**GIVEN TEXT:**
- Opening Delimiter -
Review: The Music Machine
It wasn’t until I reached the hatch that the feign touch of familiarity I was feeling defined itself. I was playing The Music Machine, a new narrative-driven game with a unique art-style that makes use of simple geometry and solid, flat colors, and something felt familiar. When did I last play a game with such attention to dialogue and notes tinged with madness and sorrow such as this? … And a large hatch. Right! The Moon Sliver.
The Moon Sliver is a quaint little game that released on Steam for $2.99 last fall. In it players explore a small island and uncover the story about its inhabitants and the somber lives they lived prior to disappearing. By no means an attractive game visually, The Moon Sliver remained memorable due to its writing, with its writer having a knack for creating bleak soliloquies that manage to unsettle and, at the time, provide just enough intrigue for me to champion through its unimpressive environment.
And now independent developer of The Moon Sliver, David Szymanski, has released his latest game: The Music Machine, a game that builds upon some of the themes of The Moon Sliver to tell a short but compelling story about a girl and the ghost that possesses her.
- Closing Delimiter -
**TASK ITEM A:**
Answer these questions using the review:
(i) What was the price of The Moon Sliver when it was released on Steam?
(ii) Which independent developer made The Moon Sliver?
(iii) Whose story does The Music Machine tell?
**TASK ITEM B:** Write out the stretch of the review from "Review: The Music" through "The Moon Sliver." word for word.

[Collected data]
- Opening Delimiter -
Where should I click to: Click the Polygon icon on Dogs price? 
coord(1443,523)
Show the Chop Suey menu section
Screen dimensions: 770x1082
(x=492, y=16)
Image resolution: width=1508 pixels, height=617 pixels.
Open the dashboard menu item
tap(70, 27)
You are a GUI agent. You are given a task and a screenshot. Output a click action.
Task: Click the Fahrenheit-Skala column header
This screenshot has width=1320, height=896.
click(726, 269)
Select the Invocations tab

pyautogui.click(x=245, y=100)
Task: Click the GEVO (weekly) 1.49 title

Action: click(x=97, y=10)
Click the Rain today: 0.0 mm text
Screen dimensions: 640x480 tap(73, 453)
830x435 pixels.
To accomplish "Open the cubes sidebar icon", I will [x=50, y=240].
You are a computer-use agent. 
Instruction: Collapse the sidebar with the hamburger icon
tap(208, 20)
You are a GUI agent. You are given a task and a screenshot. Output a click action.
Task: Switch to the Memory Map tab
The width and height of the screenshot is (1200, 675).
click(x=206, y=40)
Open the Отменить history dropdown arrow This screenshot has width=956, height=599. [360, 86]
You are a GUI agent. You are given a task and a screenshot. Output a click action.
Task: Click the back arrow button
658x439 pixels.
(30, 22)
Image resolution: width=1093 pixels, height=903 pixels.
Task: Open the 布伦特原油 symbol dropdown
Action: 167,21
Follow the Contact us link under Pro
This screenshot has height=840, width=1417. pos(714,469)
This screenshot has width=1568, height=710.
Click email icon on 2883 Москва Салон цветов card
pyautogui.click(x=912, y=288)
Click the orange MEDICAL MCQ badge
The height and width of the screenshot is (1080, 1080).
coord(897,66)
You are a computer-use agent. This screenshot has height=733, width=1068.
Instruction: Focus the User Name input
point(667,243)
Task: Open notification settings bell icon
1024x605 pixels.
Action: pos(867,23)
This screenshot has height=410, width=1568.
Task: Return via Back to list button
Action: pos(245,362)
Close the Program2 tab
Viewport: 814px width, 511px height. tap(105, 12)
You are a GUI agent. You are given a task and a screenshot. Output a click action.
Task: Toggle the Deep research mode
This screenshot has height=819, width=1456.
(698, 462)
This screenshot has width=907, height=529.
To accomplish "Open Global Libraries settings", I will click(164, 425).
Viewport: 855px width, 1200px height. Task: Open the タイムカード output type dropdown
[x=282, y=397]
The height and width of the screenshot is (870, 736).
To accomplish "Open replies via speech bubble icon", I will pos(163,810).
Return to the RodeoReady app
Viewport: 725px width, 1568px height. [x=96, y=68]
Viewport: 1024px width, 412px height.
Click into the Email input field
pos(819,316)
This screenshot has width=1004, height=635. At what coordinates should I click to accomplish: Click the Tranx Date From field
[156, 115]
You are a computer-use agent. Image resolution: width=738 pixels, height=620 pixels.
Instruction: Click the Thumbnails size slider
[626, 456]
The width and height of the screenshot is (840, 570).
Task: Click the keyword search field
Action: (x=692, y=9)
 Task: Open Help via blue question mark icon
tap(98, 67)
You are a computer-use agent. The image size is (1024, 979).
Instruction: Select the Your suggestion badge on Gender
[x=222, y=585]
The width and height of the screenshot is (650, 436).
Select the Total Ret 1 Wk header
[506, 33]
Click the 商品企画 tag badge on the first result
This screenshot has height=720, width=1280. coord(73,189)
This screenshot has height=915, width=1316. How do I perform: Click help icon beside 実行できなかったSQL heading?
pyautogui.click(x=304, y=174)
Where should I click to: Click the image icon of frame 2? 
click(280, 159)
- Closing Delimiter -
**ANSWER A:**
(i) $2.99
(ii) David Szymanski
(iii) A girl and the ghost that possesses her

**ANSWER B:**
Review: The Music Machine
It wasn’t until I reached the hatch that the feign touch of familiarity I was feeling defined itself. I was playing The Music Machine, a new narrative-driven game with a unique art-style that makes use of simple geometry and solid, flat colors, and something felt familiar. When did I last play a game with such attention to dialogue and notes tinged with madness and sorrow such as this? … And a large hatch. Right! The Moon Sliver.